Buying A Vehicle For Your Business: A Guide

Categories Buy Cars In St. Louis
Buying A Vehicle For Your Business

Buying a business car has many advantages, from logistics and tax benefits to image and comfort. There are a few ways to go about buying a car, so generally, it comes down to being cost-efficient. Depreciation, interest payments, maintenance, road tax, and insurance are all costs you have to consider. Let’s talk more about buying a vehicle for your business.

Whilst traditional business car financing has notoriously high-interest rates, business equipment financing can be a suitable alternative. With this, the car acts as collateral, which makes it cheaper than unsecured financing, and the car is yours from the outset.

Business car loans are common because the price of a new car can be substantial. It is important to consider your situation carefully, particularly in regards to lockdowns and working from home, to assess if a car will be necessary for theiy long run.
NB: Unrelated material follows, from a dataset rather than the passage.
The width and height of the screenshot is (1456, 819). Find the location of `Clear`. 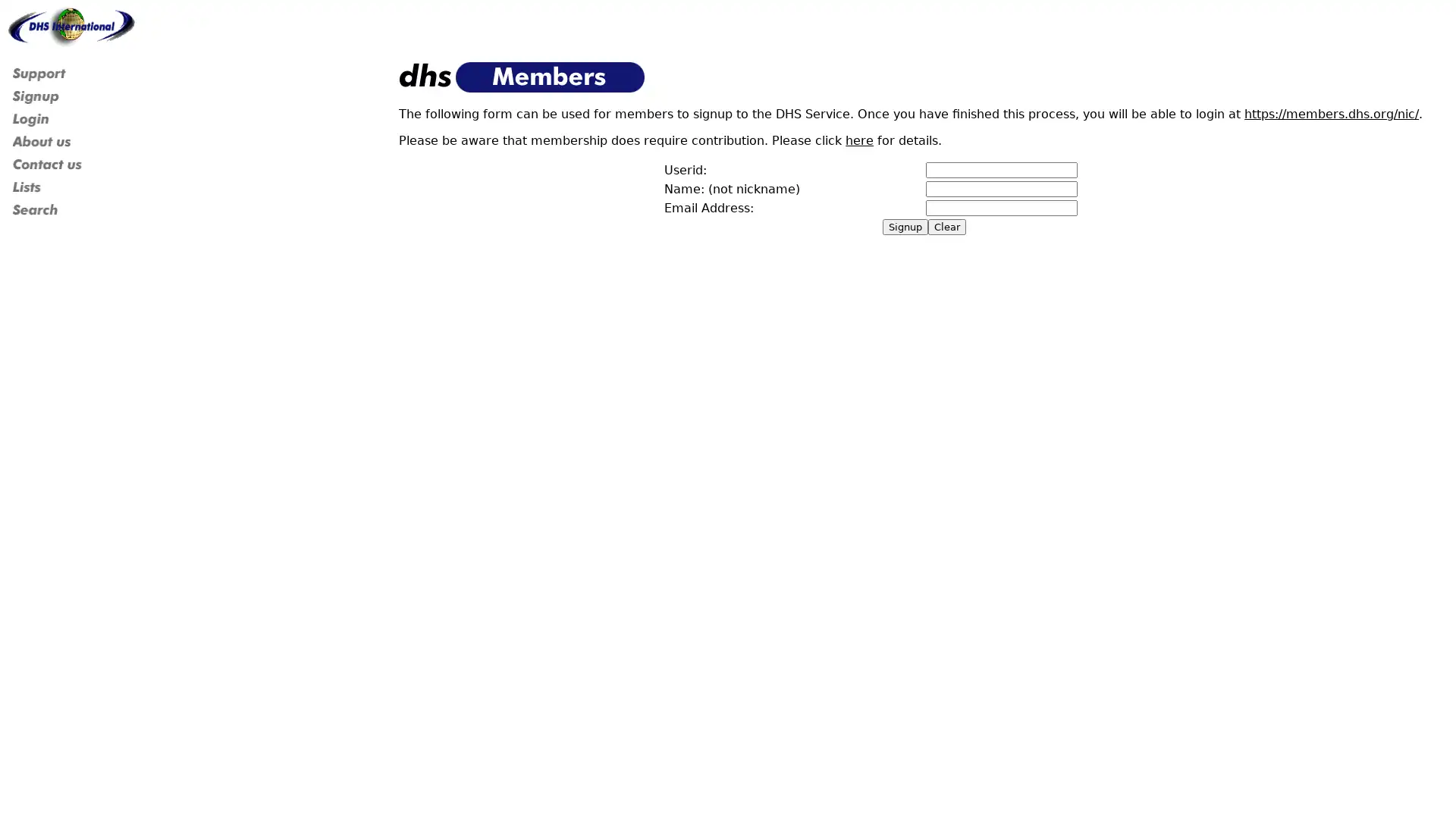

Clear is located at coordinates (946, 227).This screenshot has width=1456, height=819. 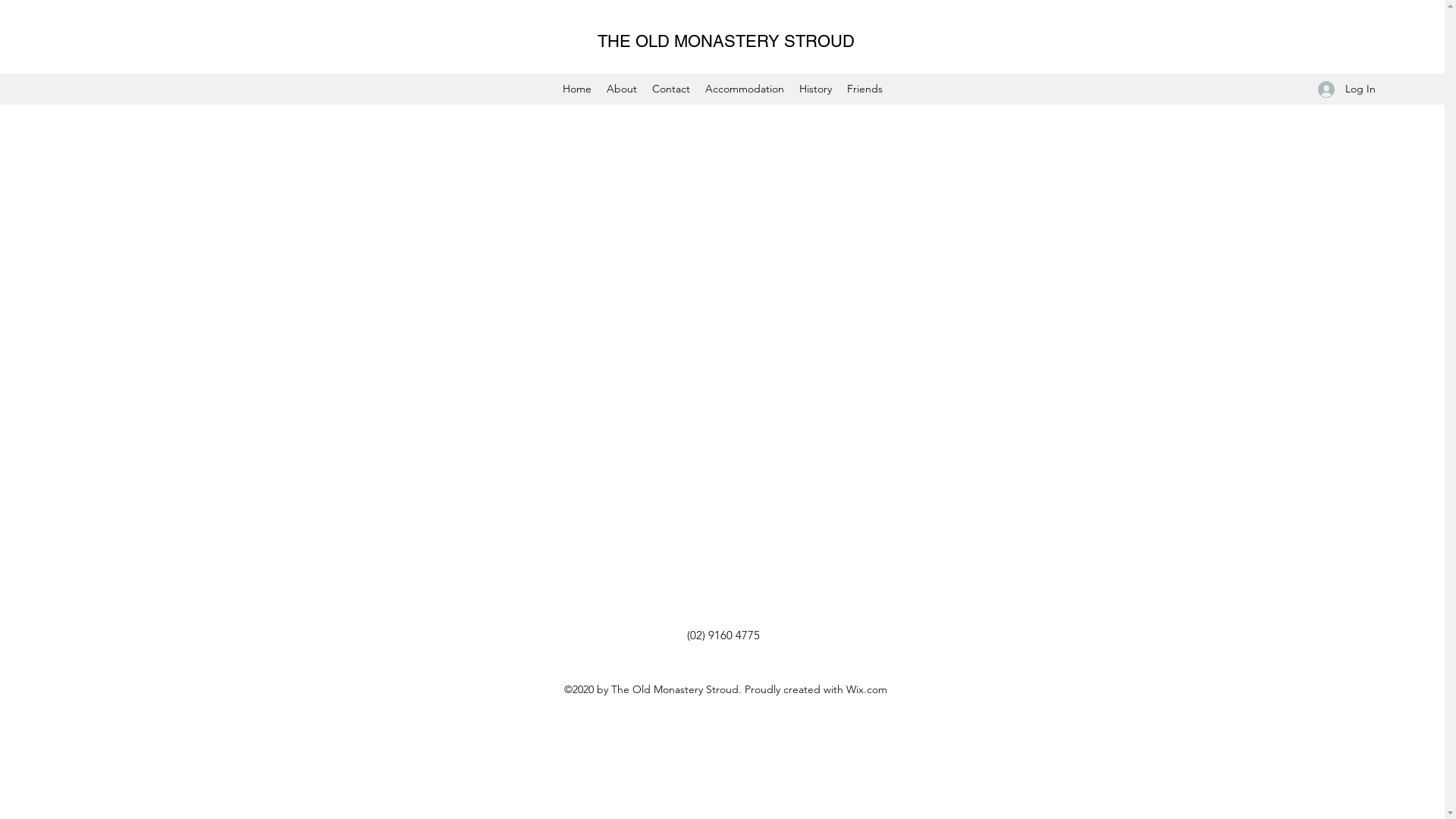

Perhaps face-to-face meetings with clients will be redundant soon in your industry, meaning you won’t need to travel as much?

If you decide that getting a car is the right choice, then the next step is deciding which car is right for you.

Here Are 5 Tips For Finding The Right Car For Your Business

Here Are 5 Tips For Finding The Right Car For Your Business.

Cost-Efficient

There are many ways your car choice can impact your finances, but the most prevalent one is its fuel efficiency. How many miles to the gallon the car gets will directly translate to your cash flow. Spending a bit more on an economy car can often end up cheaper in the long run, though this is a calculation you should make with each scenario.

Additionally, economical cars are cheaper to insure and have cheaper road tax. In the UK there is zero road tax on electric cars, and a similar situation exists in the US although law changes are ongoing. In fact, there are also subsidiaries and tax credits for electric cars.

Environmentally Friendly

Opting for an electric car, or one that has a reputation for being economical can be a good opportunity to extend your green business operations into the finer details. Being a low-emission company comes with fantastic marketing benefits too, which will be evident from the car you and your employees drive.

This isn’t to say the image is the most important thing here. Businesses are the most destructive thing for the environment, and laws will soon change to enforce electric cars. This is a good way to get ahead of the curve and future-proof your fleet.

Appearance

Appearance may not seem to immediately affect your bottom line, but company branding and an image is a big deal. If your company has strong branding with a certain color scheme, then it makes sense to opt for a car that’s in line with this branding. This can be a “free” way to passively advertise when driving around. Additionally, a traditional company may want a traditional car or something that appeals to the demographic of customers and clients.

Reliability

Buying brand new from a garage has the benefit of a service agreement and a warranty, which is important. However, different car models still have varying levels of reliability – ideally, you want maintenance costs to be low and the likelihood of breaking down to be very low.

Lexus, Mitsubishi, Toyota, and Mini come out on top for the most reliable brands. Japanese cars are notoriously well made, whilst Land Rovers, Porsche, Jaguar, and many German car brands surprisingly have the lowest reliability scores.

Lease Or Buy?

As mentioned earlier, this decision is a big one. Leasing benefits include having maintenance, repairs, roadside assistance, and tire replacements all built into the one monthly fee. Thus, it is not your responsibility because you do not own the car. Furthermore, you also avoid depreciation and interest fees. However, you do not own or keep the car at the end of the contract, whereas buying a car outright can mean having the car for many more years.

Also, mileage becomes an issue when leasing. If you’re expecting high annual mileage you will either pay more or be rejected entirely. It is also a greater hindrance to future cash flow because of the monthly payments. Vehicle finance however can be negotiated into different term lengths and has an end date. List prices can be better negotiated when buying too, and having the car as an asset can mean it can be used as future collateral to negotiate future financing.

Lease Or Buy

Business Equipment Financing

Business equipment financing is a way to get a loan for between 80% and 100% of the equipment’s value. Such equipment may be machinery, vehicles, computing hardware, and so on. How this differs from other forms of loans and vehicle financing is that the equipment (car) in question is heavily involved in the terms of the loan.

With equipment financing, you cannot dispose of the equipment until it’s paid off, and the equipment itself becomes collateral for the loan. However, because of this, it’s often cheaper than other forms of financing and it’s often a lot faster, too.

Lenders tend to operate online and are very quick to issue a verdict and fund the money. Such loan calculators are available to weigh up the ongoing cost of the loan, which should be compared with the lease option. It’s important to remember that the depreciation of the car when owned can be reported as an expense, and thus reduces taxable income.